Landmark Books in All Fields
ItemID: #110005
Cost: $11,000.00

Medicina Hydrostatica

Robert Boyle

"THE FIRST EXPERIMENTAL SCIENTIST IN THE MODERN SENSE": FIRST EDITION OF ROBERT BOYLE'S MEDICINA HYDROSTATICA, 1690, PUBLISHED THE YEAR BEFORE HIS DEATH, THE FIRST WORK DIRECTING "PHYSICISTS AND CHEMISTS TO THE IMPORTANCE OF SPECIFIC GRAVITY"

BOYLE, Robert. Medicina Hydrostatica: Or, Hydrostaticks Applyed to the Materia Medica. Shewing, How by the Weight that divers Bodies, us'd in Physick, have in Water; one may discover Whether they be Genuine or Adulterate. To which is subjoyn'd, A Previous Hydrostatical Way of Estimating Ores. London: Printed for Samuel Smith, 1690. Small octavo (4-1/4 by 6-1/2 inches), contemporary speckled brown sheep rebacked; pp (xxvi), 217, (vii), (ii), 14. $11,000.

First edition of the "first tract in English upon the determination of specific gravity," one of the final works by Boyle, "arguably the most influential figure in the emerging scientific culture of late 17th-century Britain" and a close friend of John Locke, whose Essay Concerning Human Understanding appeared the same year, containing engraved frontispiece of weighing scales, bound with Catalogue of Philosophical Books at rear, a handsome copy in contemporary boards.

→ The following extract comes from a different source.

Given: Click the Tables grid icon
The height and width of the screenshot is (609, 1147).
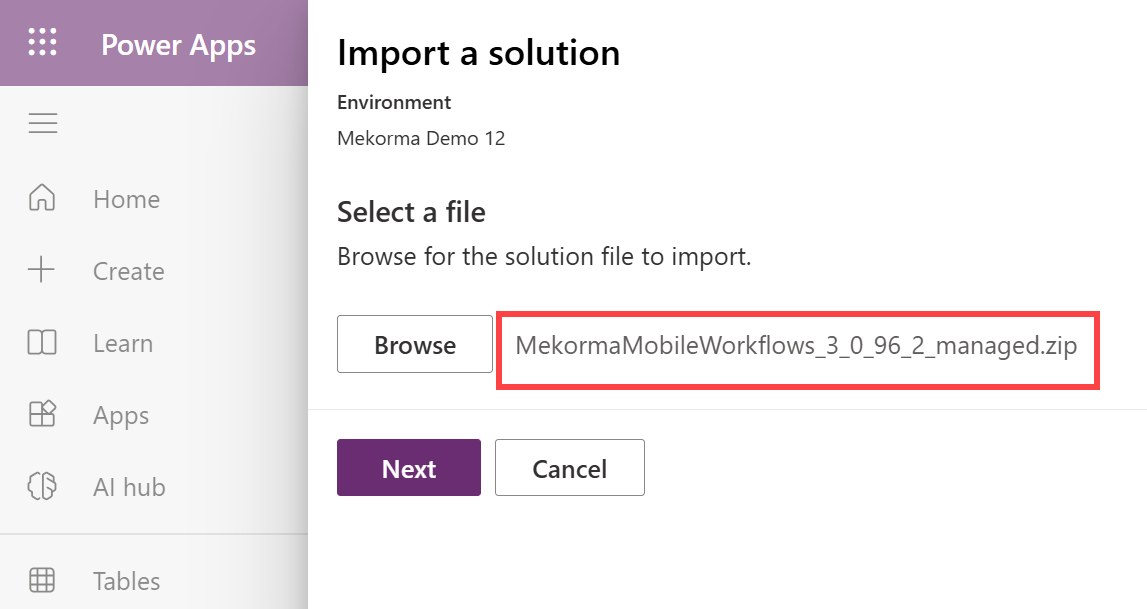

"A disciple of the empiricism and rationalism of Bacon and Descartes, Boyle devoted his life to establishing an empirically based, mechanistic theory of matter" (Norton I:298). A pillar of the Scientific Revolution with Locke and Newton, "Boyle was arguably the most influential figure in the emerging scientific culture of late 17th-century Britain," and is substantially viewed as "the first experimental scientist in a modern sense" (Hunter, Robert Boyle, 1). Medicina Hydrostatica, "the first tract in English upon the determination of specific gravity, was written by Boyle the year before his death… The principle of weighing bodies in the air and in water dates from the time of Archimedes or probably earlier, but it was Boyle who first directed the attention of physicists and chemists to the importance of specific gravity" (Fulton, 128). Locke, his friend and executor, published his Essay Concerning Human Understanding the same year as Medicina Hydrostatica.

Here Boyle reveals his precise method of "applying the physicist's approach to chemical problems… His work on specific gravity (he devised a useful and simple 'hydrostatic balance') is generally classed as physics, but though he began it as a commentary on Pascal, he quickly applied it to chemistry" (Boas, Robert Boyle, 132). "Interestingly, Boyle also planned a sequel… this would have been entitled Medicina Chromatica and would similarly have illustrated the value of color tests… no second volume was ever published" (Hunter, 175-76). First edition of Medicina: "leaf A1 was a title page, subsequently cancelled," replaced with pi2 (engraved frontispiece and title page within double-ruled border). "Table" at rear identifying the specific gravity of ivory, coral, copper and other materials. Bound with second edition of Catalogue of the Philosophical Books and Tracts (first issued in 1689): separately paginated with separate title page containing publisher's imprint dated the same as Medicina title page. "One of Boyle's last writings and important as the first work in English on determining specific gravity. The catalogue at the end is rare and was added to only a few copies." (Neville, Historical Chemical Library I:200)). "The book is not common and has not been reprinted except for the Geneva edition" (Fulton 189). Krivatsy 1727. ESTC R17502. Wing B3988 (Medicina). Wing B3928A (Catalogue); See Wing B3928. Half title with early owner bookplate of "John Jocelyn." Occasional early marginalia.

Interior fresh with lightest scattered foxing and toning, a few marginal paper flaws, faint marginal dampstaining to early leaves. A most desirable copy of a signal work in the history of science.